The ADW is an operational system used daily during interactions with customers, suppliers, employees, and business partners. It provides business-critical analytic services for tactical and strategic decision making. 

To optimize your return on investment, you should consider protection strategies that ensure the availability of database services in the face of severe component failures.

Teradata has raised the bar for data availability in the data warehousing sector. Teradata Database offers a wide range of availability features, including fallback. Fallback provides the highest metrics for data availability and RTO possible for a single system and improves the perceived availability of the database by reducing the overall downtime and improving recovery time objectives.

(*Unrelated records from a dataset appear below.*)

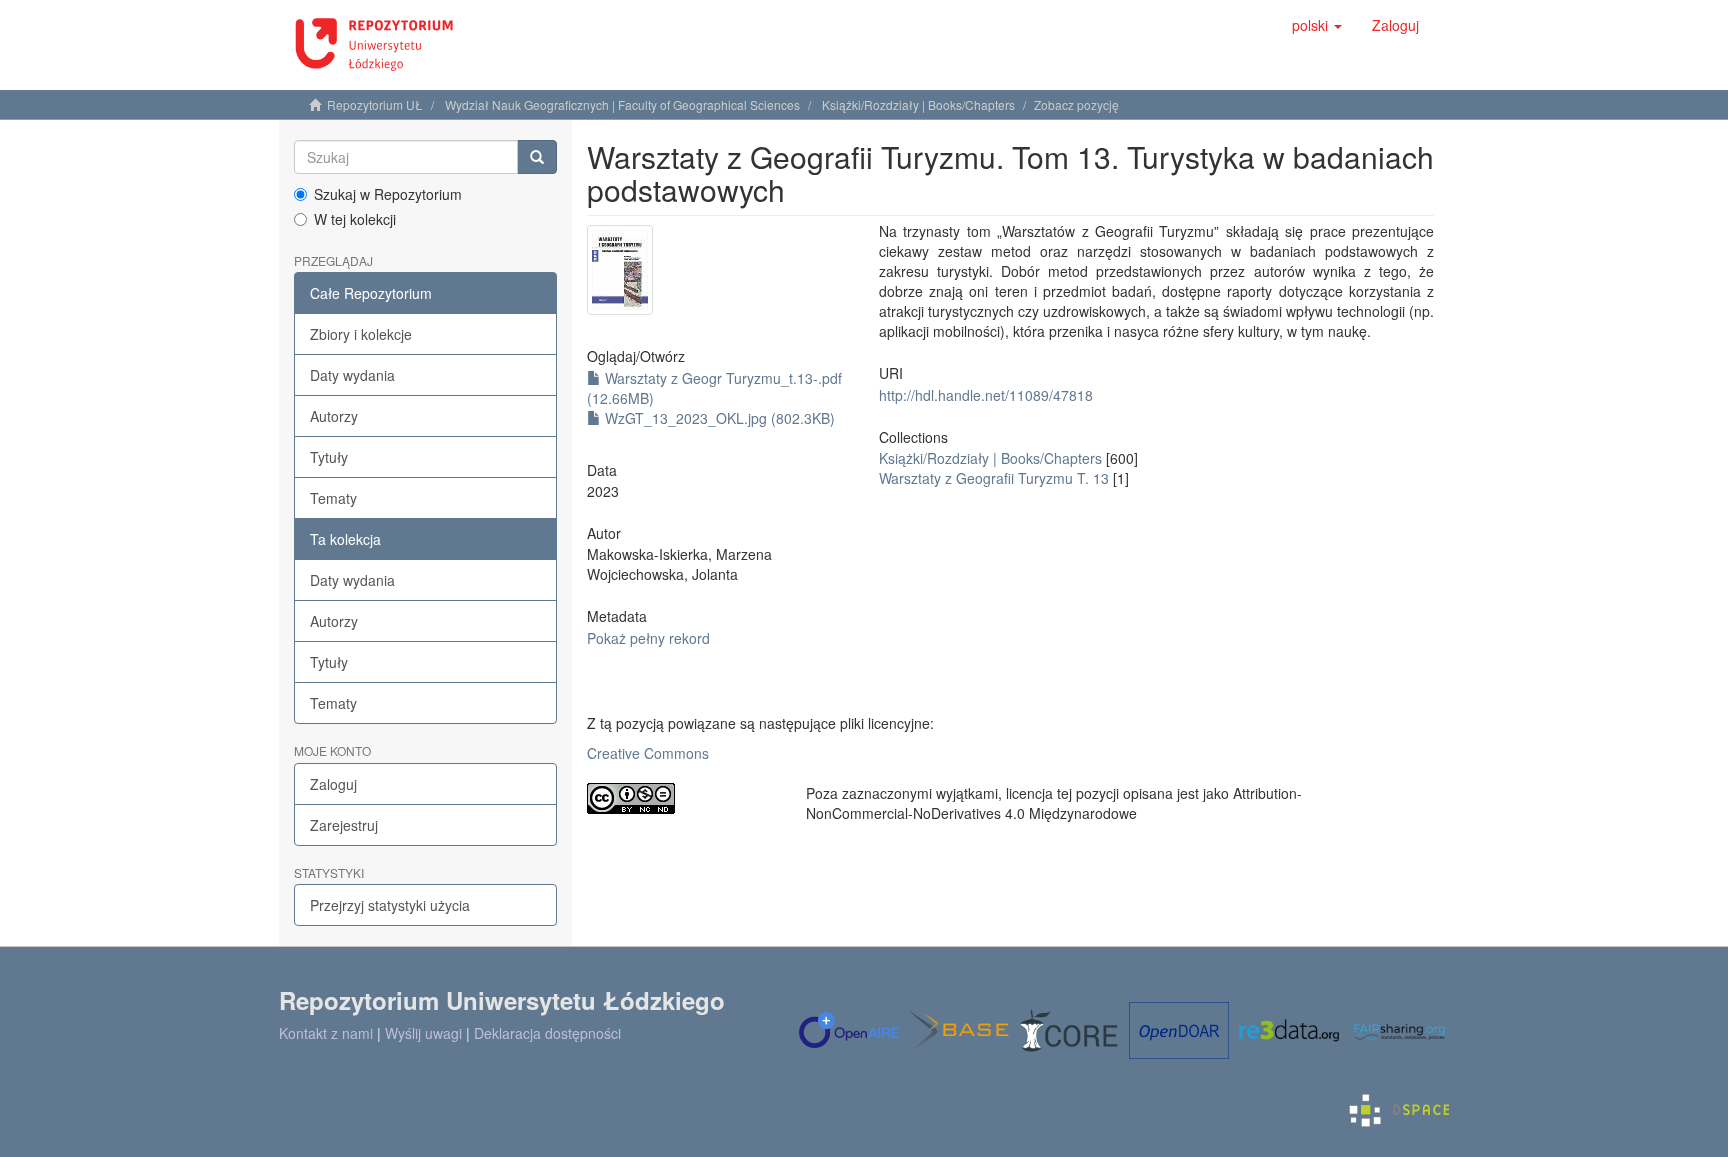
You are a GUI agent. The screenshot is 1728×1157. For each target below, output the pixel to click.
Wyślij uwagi (423, 1033)
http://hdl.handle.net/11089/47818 (986, 395)
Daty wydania (352, 375)
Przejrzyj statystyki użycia (390, 905)
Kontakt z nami (326, 1033)
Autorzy (334, 416)
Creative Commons (648, 753)
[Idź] (537, 157)
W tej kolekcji (355, 219)
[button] (1317, 25)
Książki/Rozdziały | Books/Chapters (918, 104)
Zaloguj (333, 784)
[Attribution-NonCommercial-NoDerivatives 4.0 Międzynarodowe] (681, 798)
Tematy (333, 498)
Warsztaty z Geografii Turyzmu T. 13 (994, 478)
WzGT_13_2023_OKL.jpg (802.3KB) (718, 418)
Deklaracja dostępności (547, 1033)
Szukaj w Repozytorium (388, 194)
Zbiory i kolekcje (361, 334)
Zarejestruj (344, 825)
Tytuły (329, 457)
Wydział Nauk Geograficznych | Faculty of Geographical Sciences (622, 104)
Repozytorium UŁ (375, 104)
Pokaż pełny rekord (648, 638)
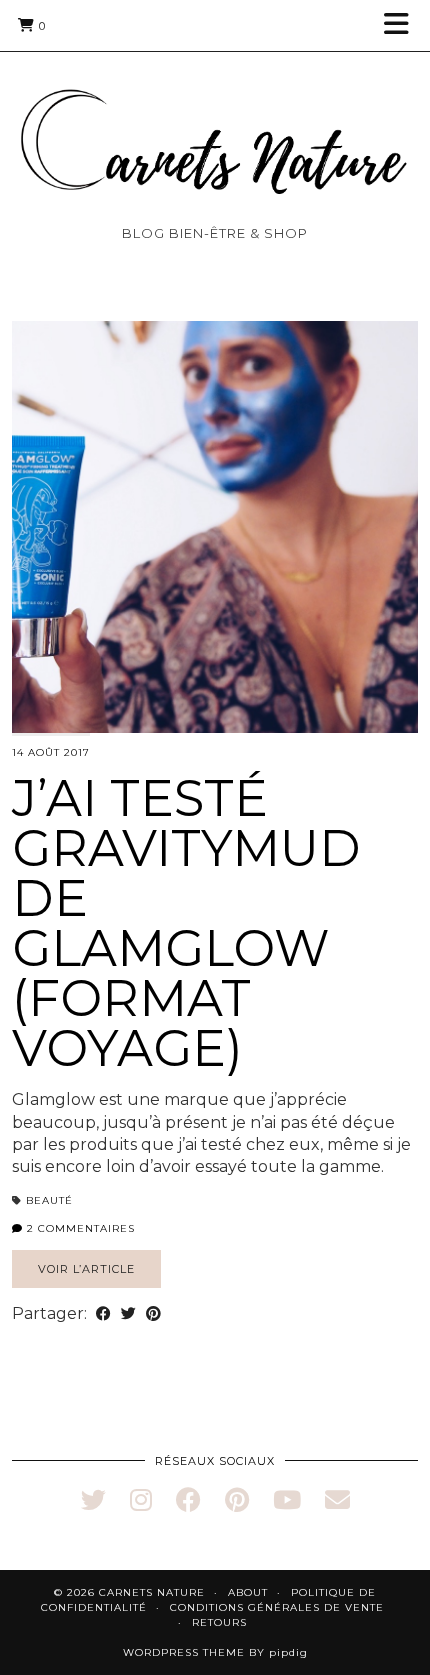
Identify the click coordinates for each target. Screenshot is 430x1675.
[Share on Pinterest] (153, 1314)
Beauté (49, 1200)
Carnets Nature (152, 1592)
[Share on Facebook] (103, 1314)
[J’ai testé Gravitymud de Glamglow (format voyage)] (215, 527)
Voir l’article (86, 1269)
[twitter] (93, 1500)
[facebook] (188, 1500)
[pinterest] (237, 1500)
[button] (403, 25)
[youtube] (287, 1500)
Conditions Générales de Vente (277, 1607)
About (248, 1592)
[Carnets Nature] (215, 117)
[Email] (337, 1500)
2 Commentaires (79, 1228)
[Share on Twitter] (128, 1314)
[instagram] (141, 1500)
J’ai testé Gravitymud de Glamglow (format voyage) (186, 923)
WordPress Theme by (215, 1652)
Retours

IT managers and system designers need to assess the impact to the enterprise when data suddenly becomes unavailable. The business impact due to system downtime needs to be balanced with the cost to deliver database services that meet a given service level objective.

When homeowners buy a house, they usually purchase insurance against disasters, such as floods, fires, and earthquakes. The odds of these extreme events occurring are low, but the costs involved in restoring one's home are extremely high should the event occur.Most people cannot tolerate the thought of losing everything should such a disaster occur – they're willing to pay insurance premiums to mitigate risk. As an IT manager, you need to make an honest evaluation regarding how much risk you want to take with your active data warehouse and how much you are willing to pay to protect it from major failures – both likely and unlikely.